Insomma, “c’è qualcosa di grave sotto. I media sono utilizzati per escludere. Ma oggi non è più il tempo di sedersi. Bisogna approfondire, avere il coraggio di affrontare i problemi nella loro complessità. Ed il confronto vero è quello sulle differenze”.

Interessante anche la testimonianza di Ahamad Ejaz. “Quando un immigrato arriva porta solo il suo corpo. La sua anima arriva quando sente di essere integrato. In Italia non so quando arriverà l’anima. Tanto per cominciare la Bossi-Fini è una legge contro l’immigrato. Ma se da Bossi ce lo aspettavamo, quello che non ci aspettavamo era da parte della sinistra una legge come la Turco-Napolitano. Questa legge è uguale alla Bossi-Fini, con l’unica differenza che l’altra era collegata al lavoro. Poi però è arrivata la legge Biagi, che parla di flessibilità. Dunque non c’è più un lavoro fisso tranne che… per l’immigrato, che per avere un permesso di soggiorno deve dimostrare di avere un lavoro fisso! E’ un paradosso. In realtà – ha continuato Ahmad – la vera integrazione si ha quando l’iimigrato risolve i primi tre problemi: i documenti, il lavoro e la casa.

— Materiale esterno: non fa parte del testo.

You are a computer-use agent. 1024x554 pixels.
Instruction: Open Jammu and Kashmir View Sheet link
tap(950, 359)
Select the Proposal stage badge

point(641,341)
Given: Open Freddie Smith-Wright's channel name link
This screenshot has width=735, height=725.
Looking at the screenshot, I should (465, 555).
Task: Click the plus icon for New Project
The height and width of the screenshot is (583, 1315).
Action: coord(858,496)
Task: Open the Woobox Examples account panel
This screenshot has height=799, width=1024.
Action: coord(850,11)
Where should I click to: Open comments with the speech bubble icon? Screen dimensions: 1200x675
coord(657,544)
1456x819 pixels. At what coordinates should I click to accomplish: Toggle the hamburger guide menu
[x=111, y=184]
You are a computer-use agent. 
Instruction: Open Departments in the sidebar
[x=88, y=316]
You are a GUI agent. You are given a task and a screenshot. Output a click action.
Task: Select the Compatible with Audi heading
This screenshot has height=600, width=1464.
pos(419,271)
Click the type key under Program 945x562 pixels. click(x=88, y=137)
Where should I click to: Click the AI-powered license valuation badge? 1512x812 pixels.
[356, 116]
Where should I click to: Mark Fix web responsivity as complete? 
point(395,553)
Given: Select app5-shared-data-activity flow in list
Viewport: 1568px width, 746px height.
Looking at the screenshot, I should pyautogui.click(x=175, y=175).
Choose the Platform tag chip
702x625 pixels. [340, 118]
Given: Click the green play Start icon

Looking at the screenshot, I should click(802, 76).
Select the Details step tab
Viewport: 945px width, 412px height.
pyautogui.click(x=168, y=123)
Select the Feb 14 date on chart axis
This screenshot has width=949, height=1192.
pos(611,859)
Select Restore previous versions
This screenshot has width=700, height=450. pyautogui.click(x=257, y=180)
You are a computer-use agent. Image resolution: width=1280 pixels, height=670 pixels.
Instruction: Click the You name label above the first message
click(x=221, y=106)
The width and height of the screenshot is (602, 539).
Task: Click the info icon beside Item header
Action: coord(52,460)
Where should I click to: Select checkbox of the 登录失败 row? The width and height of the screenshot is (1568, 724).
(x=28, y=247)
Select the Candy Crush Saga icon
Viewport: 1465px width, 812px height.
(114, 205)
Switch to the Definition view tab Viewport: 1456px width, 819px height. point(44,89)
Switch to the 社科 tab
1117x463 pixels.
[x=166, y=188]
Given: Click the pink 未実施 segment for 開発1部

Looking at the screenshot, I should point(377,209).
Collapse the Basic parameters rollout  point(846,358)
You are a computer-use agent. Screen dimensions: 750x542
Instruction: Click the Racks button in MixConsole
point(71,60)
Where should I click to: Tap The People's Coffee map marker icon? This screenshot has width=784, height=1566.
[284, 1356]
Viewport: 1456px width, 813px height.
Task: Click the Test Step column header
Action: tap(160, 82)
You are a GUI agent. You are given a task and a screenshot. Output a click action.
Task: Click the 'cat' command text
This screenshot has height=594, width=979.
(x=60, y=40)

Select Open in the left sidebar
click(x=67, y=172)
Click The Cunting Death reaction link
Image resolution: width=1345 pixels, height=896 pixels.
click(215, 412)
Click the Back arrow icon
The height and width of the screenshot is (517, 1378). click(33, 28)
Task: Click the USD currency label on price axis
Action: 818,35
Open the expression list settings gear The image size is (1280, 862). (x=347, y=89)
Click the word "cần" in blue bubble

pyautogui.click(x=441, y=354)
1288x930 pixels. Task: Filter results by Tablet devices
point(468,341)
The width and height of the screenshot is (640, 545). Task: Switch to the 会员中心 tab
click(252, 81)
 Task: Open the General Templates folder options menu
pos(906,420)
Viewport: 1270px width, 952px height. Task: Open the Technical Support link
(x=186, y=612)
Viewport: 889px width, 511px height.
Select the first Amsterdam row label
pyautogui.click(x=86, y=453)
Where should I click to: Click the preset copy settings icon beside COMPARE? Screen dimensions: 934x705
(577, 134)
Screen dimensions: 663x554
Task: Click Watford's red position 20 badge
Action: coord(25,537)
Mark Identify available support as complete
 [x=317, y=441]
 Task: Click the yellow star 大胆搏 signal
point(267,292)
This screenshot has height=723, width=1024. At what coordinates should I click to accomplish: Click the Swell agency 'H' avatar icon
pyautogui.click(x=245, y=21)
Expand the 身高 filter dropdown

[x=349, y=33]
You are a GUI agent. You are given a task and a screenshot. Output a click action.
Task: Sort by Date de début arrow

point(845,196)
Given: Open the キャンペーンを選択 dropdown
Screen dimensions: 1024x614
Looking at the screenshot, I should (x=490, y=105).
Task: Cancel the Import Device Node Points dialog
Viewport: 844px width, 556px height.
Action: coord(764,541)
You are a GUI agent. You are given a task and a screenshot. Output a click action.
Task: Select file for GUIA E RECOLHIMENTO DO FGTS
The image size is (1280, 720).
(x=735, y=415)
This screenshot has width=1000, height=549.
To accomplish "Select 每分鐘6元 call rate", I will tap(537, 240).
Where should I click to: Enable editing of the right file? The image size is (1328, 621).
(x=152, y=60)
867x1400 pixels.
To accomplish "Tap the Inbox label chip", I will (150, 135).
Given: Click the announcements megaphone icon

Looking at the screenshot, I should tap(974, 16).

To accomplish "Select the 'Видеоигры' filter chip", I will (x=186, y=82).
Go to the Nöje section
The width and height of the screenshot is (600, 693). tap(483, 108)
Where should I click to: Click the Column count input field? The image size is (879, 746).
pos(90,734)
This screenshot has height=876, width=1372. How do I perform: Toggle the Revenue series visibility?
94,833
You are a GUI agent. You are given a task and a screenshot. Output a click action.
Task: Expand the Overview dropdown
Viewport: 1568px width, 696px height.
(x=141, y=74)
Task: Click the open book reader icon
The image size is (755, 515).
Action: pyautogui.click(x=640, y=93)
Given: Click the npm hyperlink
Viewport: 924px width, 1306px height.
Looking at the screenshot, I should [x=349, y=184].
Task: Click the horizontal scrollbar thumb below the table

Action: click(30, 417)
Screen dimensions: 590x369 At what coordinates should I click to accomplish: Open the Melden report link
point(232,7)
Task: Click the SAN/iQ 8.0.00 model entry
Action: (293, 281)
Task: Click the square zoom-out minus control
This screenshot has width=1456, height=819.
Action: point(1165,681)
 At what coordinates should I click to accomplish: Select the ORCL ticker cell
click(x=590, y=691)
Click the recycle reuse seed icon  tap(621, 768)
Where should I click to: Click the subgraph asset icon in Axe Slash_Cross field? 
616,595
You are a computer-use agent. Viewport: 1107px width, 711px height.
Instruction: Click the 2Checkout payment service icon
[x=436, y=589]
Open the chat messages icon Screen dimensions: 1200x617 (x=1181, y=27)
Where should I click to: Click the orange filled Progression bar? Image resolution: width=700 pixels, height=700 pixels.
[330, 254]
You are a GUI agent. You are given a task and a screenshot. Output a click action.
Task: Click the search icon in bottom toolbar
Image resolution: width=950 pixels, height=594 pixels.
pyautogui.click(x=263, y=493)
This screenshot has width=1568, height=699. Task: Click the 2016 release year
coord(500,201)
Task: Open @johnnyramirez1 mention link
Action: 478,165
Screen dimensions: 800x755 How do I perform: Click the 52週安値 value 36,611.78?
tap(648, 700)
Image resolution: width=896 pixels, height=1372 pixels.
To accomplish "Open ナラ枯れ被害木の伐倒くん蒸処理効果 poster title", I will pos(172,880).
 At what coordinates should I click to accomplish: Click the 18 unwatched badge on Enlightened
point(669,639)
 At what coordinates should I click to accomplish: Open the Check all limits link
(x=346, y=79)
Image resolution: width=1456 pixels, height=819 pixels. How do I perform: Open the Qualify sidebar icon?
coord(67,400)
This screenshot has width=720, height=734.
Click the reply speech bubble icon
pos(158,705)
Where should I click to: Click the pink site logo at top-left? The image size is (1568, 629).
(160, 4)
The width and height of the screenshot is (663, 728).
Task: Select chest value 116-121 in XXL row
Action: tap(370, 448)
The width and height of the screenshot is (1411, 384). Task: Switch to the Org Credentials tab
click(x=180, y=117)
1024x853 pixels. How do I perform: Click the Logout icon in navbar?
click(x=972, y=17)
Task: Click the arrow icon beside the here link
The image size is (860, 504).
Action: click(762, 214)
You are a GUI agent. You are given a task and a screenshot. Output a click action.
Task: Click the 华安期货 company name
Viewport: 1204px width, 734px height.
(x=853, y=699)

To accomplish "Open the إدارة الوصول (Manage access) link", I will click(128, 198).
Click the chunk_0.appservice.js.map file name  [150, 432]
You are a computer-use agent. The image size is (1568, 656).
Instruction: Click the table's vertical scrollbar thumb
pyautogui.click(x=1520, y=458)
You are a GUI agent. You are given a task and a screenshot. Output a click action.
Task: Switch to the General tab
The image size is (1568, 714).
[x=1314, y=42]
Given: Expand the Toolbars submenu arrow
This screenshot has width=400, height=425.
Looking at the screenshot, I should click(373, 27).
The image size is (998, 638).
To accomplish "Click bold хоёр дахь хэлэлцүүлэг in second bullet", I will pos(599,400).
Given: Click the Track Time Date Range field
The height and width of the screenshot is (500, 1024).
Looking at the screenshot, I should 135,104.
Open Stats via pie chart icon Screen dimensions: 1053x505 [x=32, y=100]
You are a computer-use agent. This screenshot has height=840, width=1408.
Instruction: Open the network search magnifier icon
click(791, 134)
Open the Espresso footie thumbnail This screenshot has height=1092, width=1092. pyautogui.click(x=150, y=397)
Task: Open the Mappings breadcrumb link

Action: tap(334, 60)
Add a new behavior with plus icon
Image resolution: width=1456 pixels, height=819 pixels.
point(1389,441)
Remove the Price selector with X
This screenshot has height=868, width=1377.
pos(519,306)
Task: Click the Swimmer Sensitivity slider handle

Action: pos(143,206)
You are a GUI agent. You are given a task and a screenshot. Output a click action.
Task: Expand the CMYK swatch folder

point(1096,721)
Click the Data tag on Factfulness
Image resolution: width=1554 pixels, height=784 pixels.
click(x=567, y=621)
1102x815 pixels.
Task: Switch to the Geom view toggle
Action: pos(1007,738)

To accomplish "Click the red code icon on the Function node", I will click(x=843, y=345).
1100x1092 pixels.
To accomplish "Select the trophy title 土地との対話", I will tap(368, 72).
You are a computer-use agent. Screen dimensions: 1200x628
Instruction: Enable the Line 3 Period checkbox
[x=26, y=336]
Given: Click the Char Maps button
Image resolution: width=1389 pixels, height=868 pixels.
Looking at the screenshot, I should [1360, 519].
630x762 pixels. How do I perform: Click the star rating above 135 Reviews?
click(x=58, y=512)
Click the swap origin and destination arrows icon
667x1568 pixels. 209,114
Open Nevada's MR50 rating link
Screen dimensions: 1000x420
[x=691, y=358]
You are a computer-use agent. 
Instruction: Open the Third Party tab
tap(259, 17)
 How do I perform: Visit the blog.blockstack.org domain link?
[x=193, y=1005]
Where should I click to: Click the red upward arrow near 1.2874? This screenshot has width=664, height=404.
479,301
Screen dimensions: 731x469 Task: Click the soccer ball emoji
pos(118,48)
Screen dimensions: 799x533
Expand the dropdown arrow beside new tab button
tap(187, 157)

In italia l’immigrato impiega i primo 10 anni per superare questi 3 problemi”.

Enunciando i provvedimenti emanati dai Governi per facilitare la vita ai cittadini stranieri (l’importanza data alla semplice ricevuta per attestare la regolarità della presenza sul territorio italiano, la possibilità di recarsi anche alle Poste anziché alle sole questure per il permesso di soggiorno, ecc…), il giornalista pakistano ha ribadito che la Bossi-Fini crea clandestini (“ogni anno 30mila immigrati diventano clandestini”, ha affermato) e ha evidenziato come né Amato né Ferrero abbiano ancora proposto una legge sull’asilo”.

Ma come è cambiata l’immigrazione nel nostro Paese? “L’Italia non è più solo un Paese di transito. La legge europea sulle impronte digitali, infatti, fa in modo che i molti stranieri giunti in Italia (prima considerata solo terra di passaggio verso Germania, Francia, Inghilterra) vi rimangano. Ma l’Italia non è preparata ad accoglierli. Si dice che il modello inglese di integraziano stia fallendo, che quello francese è fallito. Ma l’Italia, quale modello ha? L’Italia spende molto per la sicurezza, poco per l’integrazione. E vive di stereotipi. Solo il 10% degli immigrati arriva via nave, ma sulle rive ci sono sempre telecamere e giornalisti per immortalare le scene. Ma avete mai visto chi arriva dall’est? No, perché fa molta meno scena. Insomma, l’integrazione, per dirla con il titolo del seminario, è totalmente ‘sotto il tappeto’. Ma sappiate che quando l’immigrato è felice, anche la società è felice”.

Spunti sono giunti infine dalle domande dei partecipanti al workshop. Qualcuno ha chiesto una disamina biunivoca, non concentrata cioè sulle sole responsabilità dei Paesi occidentali nell’affrontare i fenomeni migratori. Anche i migranti, insomma, devono fare la propria parte: non ci si può irrigidire sulle proprie convinzioni (anche religiose), tradizioni (si pensi ai matrimoni combinati) e stili di vita e chiedere solo all’Italia uno sforzo in questa direzione. Ma per far questo, hanno evidenziato Ghirelli e Morrione, serve tempo, pazienza e rispetto.